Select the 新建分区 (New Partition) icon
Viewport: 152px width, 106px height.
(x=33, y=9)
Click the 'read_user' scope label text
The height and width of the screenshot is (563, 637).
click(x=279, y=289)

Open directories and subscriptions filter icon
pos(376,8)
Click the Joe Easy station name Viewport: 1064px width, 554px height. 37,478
──────────────────────────────
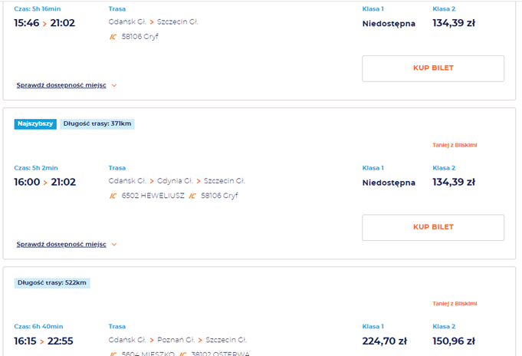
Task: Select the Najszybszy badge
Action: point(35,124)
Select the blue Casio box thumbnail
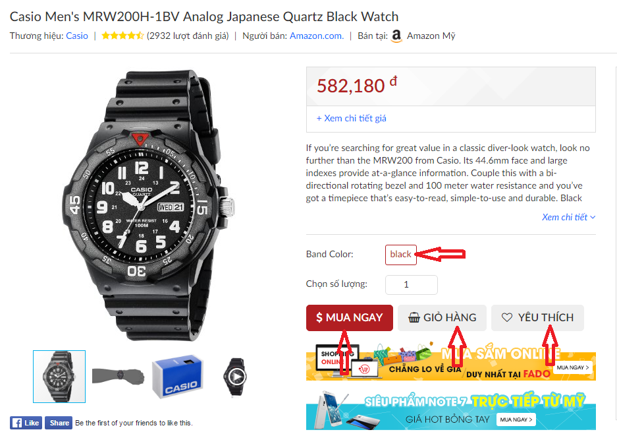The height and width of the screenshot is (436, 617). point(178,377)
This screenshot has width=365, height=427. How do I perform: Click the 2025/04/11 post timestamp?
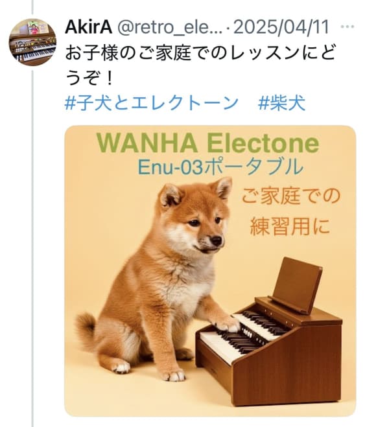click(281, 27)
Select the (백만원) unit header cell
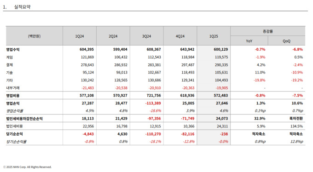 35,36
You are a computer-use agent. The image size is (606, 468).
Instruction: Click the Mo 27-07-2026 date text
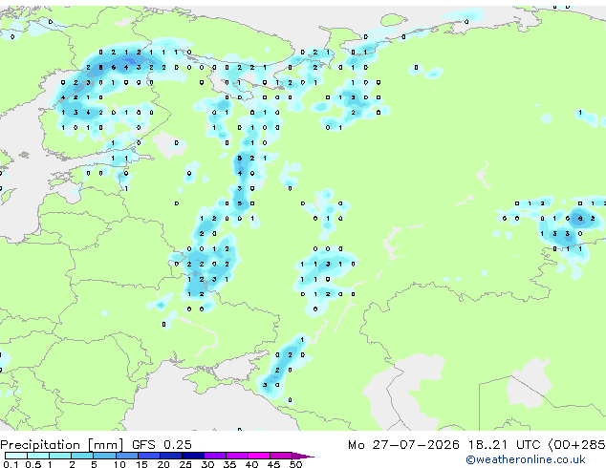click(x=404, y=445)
──────────────────────────────
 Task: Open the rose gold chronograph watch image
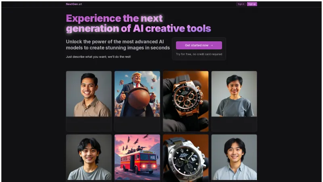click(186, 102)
──────────────────────────────
## [WORK ITEM]
Could you set down, word for word, only the lines above from the line with "Viewport: 152px width, 106px height." to the line with "Click the Joe", including both?

## [REPLY]
Viewport: 152px width, 106px height.
(x=33, y=9)
Click the 'read_user' scope label text
The height and width of the screenshot is (563, 637).
click(x=279, y=289)

Open directories and subscriptions filter icon
pos(376,8)
Click the Joe Easy station name Viewport: 1064px width, 554px height. 37,478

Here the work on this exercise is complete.